Kecuali orang-orang yang bertaubat
sesudah itu dan memperbaiki (dirinya), Maka Sesungguhnya Allah Maha Pengampun
lagi Maha Penyayang.”[1]
A.
Pendahuluan
Setiap
muslim diharapkan mampu menjaga nama baik saudaranya sesama muslim. Bukanlah
membuka dan menebar rahasia atau aib yang akan mencemarkan nama baik sesama
muslim lainnya. Maka jika ada orang yang menuduh muslim berbuat zina namun
tidak dapat membuktikannya dengan mengemukakan empat orang saksi seperti yang
terkandung dalam surat An-nur ayat 4, maka dia dianggap sebagai orang yang
telah berbuat Qadzaf atau menuduh laki-laki atau wanita baik-baik berbuat zina.
Al-quran dan Hadits telah menetapkan hukuman (hadd) tertentu yang merupakan
dosa besar yang mengharuskan adanya hukuman bagi pelakunya, hal tersebut
dimaksudkan agar memelihara jiwa, kehormatan dan menjamin kemaslahatan umat.
Tuduhan
zina terhadap perempuan suci artinya melontarkan tuduhan terhadap
perempuan-perempuan muslimah yang selalu menjaga kehormatannya, mencemarkan
nama baik mereka tanpa bukti yang sah, karena tuduhan tersebut menimbulkan
berbagai pengaruh buruk terhadap individu ataupun masyarakat dan membuat mereka
ragu terhadap perempuan-perempuan terhormat serta menimbulkan rasa sakit yang
merobek-robek hati sebagai hukuman terhadap penuduh yang hampir sama dengan
hukuman zina.
B.
Tafsir
Mufradat
Ayat ini
menerangkan ketentuan hukuman delapan puluh kali dera bagi orang-orang yang
menuduh wanita yang baik-baik yang suci dan muslimah dengan tuduhan berbuat
zina tanpa sanggup mendatangkan empat orang saksi yang membenarkan tuduhannya
itu.
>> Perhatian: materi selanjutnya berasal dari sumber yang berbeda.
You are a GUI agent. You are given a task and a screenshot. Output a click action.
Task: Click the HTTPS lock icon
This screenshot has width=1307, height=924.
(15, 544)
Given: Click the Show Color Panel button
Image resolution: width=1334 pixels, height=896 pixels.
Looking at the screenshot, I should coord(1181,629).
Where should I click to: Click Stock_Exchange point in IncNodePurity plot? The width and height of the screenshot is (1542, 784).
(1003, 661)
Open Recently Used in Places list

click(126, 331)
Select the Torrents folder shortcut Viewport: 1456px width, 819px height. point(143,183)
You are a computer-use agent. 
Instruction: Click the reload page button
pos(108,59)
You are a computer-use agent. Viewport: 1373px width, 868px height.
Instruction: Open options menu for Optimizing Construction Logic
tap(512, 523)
Selain itu penuduh yang gagal membuktikan kebenaran tuduhannya lewat empat
orang saksi untuk selama-lamanya tidak akan diterima kesaksiannya(masuk daftar
hitam), kecuali jika mereka bertobat dan memperbaiki dirinya, maka Allah maha
pengampun lagi maha penyayang.[2]
Kata
يَرْمُونَ pada mulanya berarti melempar , tetapi yang dimaksud disini
adalah makna majazi, yakni menuduh,
ayat ini tidak menjelaskan tuduhan apa yang dimaksudkan tapi dari konteksnya
dapat dipahami bahwa ia adalah tuduhan berzina. Memang pada zaman jahiliah
sering kali tuduhan semacam ini dilontarkan bila mereka melihat hubungan akrab
antara perempuan dan pria. Mereka juga sering menuduh wanita berzina, jika
melihat anak yang dilahirkan tidak mirip dengan suami ibu yang melahirkannya.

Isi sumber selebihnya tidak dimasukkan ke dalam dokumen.